_TASKS TO COMPLETE_.
1. Answer these questions from the rugby article:
(a) Which club has Ngani Laumape signed for?
(b) How old is Laumape?
(c) How many years of Laumape's career in the New Zealand game does his move end?
2. Please list every rugby team, club or competition named in the rugby article.
3. Carry on the rugby article about Perenara and Laumape, beginning right after its final sentence.

_EXCERPT_.
The Hurricanes fan base was subjected to mixed emotions in the space of four hours on Monday night after confirmation of TJ Perenara's homecoming, shortly before Ngani Laumape was announced as a new signing for Stade Francais in the French Top 14.
Perenara's decision to come home and 'complete some unfinished business', with eyes set on the Rugby World Cup in France in a little over two years, doesn't come as a shock. Laumape's move on the other hand raises some eyebrows, but the 28-year-old's decision to leave New Zealand for club rugby in France and embark on an exciting new journey is the best move for his career.
Laumape's defection of the New Zealand game brings an end to a thrilling six years, particularly in the Hurricanes midfield, where he made a name as one of the game's fiercest ball-runners, complete with a deadly shoulder to drop into doomed defenders.

Saved entries:

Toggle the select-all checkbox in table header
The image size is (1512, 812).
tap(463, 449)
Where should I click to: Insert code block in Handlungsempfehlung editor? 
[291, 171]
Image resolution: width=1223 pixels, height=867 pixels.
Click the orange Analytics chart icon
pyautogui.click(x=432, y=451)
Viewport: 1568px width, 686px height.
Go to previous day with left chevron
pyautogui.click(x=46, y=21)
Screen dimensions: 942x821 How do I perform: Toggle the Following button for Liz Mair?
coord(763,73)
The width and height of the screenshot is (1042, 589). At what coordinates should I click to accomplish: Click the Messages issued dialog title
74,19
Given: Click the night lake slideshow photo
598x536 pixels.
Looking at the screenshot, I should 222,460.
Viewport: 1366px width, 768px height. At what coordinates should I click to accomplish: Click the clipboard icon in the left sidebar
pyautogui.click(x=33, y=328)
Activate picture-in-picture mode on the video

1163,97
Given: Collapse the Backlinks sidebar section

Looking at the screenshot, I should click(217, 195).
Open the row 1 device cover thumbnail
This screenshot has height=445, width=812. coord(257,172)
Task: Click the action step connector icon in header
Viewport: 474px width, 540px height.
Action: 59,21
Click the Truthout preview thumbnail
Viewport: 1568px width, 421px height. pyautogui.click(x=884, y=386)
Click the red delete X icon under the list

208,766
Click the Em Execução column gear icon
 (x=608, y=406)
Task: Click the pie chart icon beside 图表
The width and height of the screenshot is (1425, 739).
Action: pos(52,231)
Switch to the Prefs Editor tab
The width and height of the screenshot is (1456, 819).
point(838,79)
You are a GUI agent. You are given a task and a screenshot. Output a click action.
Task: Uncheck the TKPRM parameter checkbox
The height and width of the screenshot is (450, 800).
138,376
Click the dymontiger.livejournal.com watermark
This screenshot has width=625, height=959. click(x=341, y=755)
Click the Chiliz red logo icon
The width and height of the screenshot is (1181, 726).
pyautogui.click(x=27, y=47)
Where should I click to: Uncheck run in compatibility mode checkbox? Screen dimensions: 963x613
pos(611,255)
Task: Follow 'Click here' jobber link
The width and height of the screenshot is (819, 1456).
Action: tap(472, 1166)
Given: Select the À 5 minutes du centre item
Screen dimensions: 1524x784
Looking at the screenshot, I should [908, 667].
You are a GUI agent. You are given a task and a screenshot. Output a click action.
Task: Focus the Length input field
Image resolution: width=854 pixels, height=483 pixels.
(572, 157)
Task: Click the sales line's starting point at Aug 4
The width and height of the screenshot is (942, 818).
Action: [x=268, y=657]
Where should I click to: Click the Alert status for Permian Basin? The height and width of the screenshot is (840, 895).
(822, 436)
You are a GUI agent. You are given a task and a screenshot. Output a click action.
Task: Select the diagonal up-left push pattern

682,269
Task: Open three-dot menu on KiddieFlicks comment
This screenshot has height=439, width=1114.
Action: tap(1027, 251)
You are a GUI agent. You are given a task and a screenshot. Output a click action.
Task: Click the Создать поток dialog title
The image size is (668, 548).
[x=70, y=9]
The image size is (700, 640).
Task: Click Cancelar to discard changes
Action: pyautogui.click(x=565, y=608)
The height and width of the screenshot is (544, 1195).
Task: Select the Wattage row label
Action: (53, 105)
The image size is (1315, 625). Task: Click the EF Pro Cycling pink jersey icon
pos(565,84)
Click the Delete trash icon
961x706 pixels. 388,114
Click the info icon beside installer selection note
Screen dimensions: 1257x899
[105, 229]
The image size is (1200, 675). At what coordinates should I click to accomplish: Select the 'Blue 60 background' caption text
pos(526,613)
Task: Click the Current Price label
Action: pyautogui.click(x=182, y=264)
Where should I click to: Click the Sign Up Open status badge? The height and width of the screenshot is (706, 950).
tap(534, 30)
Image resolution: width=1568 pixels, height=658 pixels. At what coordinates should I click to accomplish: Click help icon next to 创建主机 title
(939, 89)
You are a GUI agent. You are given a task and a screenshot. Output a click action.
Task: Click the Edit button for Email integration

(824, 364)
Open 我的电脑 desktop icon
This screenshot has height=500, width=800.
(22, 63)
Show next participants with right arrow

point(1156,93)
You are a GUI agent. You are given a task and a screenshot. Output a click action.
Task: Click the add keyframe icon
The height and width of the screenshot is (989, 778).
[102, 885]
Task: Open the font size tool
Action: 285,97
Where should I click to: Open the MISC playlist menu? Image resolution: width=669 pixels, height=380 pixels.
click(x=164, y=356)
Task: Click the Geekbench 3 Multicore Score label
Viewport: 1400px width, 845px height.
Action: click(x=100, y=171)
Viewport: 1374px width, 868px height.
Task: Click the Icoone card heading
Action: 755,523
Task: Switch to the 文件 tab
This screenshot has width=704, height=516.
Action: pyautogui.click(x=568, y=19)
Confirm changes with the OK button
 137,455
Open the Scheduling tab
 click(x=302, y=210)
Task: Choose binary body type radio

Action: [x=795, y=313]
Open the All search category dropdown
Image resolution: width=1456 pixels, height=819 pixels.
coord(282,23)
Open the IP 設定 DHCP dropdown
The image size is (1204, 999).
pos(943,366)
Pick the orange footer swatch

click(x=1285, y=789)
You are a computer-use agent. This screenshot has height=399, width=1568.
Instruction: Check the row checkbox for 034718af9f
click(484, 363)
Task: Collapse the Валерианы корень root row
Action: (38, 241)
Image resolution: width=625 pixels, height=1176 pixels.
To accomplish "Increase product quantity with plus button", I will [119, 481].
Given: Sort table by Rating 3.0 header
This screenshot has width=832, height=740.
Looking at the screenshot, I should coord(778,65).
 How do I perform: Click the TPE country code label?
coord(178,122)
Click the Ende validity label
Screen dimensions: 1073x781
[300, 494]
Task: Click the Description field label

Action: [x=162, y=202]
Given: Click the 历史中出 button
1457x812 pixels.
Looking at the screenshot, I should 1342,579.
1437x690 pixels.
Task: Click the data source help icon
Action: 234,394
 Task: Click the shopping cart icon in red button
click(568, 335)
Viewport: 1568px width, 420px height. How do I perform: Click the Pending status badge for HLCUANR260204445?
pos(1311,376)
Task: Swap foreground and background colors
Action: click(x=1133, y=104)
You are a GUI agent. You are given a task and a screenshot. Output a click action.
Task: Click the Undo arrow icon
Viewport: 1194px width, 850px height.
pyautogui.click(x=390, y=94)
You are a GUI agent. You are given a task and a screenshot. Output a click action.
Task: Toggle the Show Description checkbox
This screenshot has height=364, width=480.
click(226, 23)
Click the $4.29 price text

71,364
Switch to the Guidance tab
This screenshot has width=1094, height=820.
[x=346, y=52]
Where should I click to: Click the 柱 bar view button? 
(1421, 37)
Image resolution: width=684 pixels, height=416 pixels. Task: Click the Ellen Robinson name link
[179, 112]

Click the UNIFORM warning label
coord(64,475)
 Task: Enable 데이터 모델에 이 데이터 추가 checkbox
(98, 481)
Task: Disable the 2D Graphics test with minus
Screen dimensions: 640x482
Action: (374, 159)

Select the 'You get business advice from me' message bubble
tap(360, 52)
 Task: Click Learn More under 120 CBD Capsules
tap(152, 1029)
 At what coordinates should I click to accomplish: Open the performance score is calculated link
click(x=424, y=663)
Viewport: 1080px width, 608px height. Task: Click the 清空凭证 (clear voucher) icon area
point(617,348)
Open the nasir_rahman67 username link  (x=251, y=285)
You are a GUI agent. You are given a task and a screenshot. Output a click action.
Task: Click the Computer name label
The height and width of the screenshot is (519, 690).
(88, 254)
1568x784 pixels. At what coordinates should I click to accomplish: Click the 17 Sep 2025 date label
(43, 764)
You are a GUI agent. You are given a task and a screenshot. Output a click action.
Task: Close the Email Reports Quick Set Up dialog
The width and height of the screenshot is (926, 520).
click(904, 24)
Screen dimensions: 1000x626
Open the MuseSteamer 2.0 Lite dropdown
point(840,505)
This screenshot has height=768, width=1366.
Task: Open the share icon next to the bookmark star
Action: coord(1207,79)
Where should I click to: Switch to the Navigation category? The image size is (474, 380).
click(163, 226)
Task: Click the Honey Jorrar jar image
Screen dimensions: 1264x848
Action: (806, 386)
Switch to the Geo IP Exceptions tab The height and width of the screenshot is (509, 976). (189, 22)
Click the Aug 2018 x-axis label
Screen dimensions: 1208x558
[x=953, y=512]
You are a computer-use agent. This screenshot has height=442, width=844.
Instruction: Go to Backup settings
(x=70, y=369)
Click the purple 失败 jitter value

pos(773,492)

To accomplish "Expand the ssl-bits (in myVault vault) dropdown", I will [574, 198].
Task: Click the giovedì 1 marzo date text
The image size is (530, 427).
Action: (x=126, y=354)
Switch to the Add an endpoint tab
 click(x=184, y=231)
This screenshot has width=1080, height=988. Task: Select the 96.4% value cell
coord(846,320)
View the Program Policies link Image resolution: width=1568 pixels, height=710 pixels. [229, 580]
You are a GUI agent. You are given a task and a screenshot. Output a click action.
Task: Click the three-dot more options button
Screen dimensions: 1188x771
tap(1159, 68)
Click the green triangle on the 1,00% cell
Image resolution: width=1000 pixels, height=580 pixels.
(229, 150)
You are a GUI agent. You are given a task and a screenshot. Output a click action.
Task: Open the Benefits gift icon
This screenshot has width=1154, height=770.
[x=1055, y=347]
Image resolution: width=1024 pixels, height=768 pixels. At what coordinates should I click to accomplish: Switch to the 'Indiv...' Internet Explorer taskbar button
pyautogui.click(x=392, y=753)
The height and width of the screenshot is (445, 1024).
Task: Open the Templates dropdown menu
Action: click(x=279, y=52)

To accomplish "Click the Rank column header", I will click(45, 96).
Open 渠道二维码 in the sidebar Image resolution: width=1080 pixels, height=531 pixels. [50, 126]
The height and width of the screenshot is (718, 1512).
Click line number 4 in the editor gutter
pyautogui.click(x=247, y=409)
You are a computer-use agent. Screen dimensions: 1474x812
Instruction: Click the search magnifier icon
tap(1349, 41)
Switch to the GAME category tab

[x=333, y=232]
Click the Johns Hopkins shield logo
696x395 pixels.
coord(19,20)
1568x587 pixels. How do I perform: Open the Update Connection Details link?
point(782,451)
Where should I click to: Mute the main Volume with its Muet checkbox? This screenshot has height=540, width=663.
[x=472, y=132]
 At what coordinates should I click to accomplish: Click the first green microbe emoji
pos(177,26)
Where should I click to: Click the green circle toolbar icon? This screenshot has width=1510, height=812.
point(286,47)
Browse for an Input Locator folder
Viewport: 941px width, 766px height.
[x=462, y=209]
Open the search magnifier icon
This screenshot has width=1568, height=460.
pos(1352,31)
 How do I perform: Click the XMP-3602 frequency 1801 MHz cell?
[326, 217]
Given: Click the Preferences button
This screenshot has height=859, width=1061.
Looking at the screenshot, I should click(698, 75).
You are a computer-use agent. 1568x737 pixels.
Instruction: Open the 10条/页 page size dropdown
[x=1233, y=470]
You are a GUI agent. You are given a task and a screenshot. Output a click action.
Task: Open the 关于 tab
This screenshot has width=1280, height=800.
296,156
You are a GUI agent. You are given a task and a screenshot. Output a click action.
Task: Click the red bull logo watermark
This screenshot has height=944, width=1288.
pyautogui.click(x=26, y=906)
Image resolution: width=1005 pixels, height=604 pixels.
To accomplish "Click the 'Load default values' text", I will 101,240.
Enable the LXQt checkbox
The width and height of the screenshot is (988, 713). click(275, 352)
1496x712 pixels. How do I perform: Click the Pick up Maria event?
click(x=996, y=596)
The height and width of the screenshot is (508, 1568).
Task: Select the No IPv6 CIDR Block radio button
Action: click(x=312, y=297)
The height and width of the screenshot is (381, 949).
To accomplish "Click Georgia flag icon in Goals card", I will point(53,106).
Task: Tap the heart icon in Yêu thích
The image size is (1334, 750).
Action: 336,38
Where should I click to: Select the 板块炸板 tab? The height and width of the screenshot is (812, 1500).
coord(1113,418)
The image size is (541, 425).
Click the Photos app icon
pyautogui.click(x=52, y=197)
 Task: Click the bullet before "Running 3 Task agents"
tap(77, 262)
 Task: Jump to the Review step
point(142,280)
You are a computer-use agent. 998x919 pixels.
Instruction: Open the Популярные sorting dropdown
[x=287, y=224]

_EXERCISE ANSWERS_.
1.
(a) Stade Francais
(b) 28
(c) Six

2.
Hurricanes
Stade Francais
French Top 14
Rugby World Cup

3.
2017 marked his powerful crash onto the Super Rugby scene with a tournament-high 15 tries for the Wellington franchise, helping earn an All Blacks debut in the second British and Irish Lions test at the Cake Tin – a performance that caught the eye.
Laumape emulated his power-running best in the three-point loss to the Lions, but a costly error at the end of the game – that handed the visitors their opportunity to kick the match-winning penalty – was a perfect indicator of his frustrating inconsistency to come in the test game.
There's no denying Laumape's talent, flashes of which have crept into his 15 All Blacks appearances, but he's never been able to back them up on a continual basis to warrant ongoing selection in a matchday 23.
Such a reality was arguably its most devastating for Laumape when he was left out of the 2019 World Cup squad despite having one of his better Hurricanes campaigns. Coach Sir Steve Hansen elected for Jack Goodhue, Anton Lienert-Brown, and the more experienced Sonny Bill Williams and Ryan Crotty in the midfield.
Factoring in his age – a point in the lives of explosive backs where their production is either maintained or begins to drop off - what suggests Laumape's due for a second coming?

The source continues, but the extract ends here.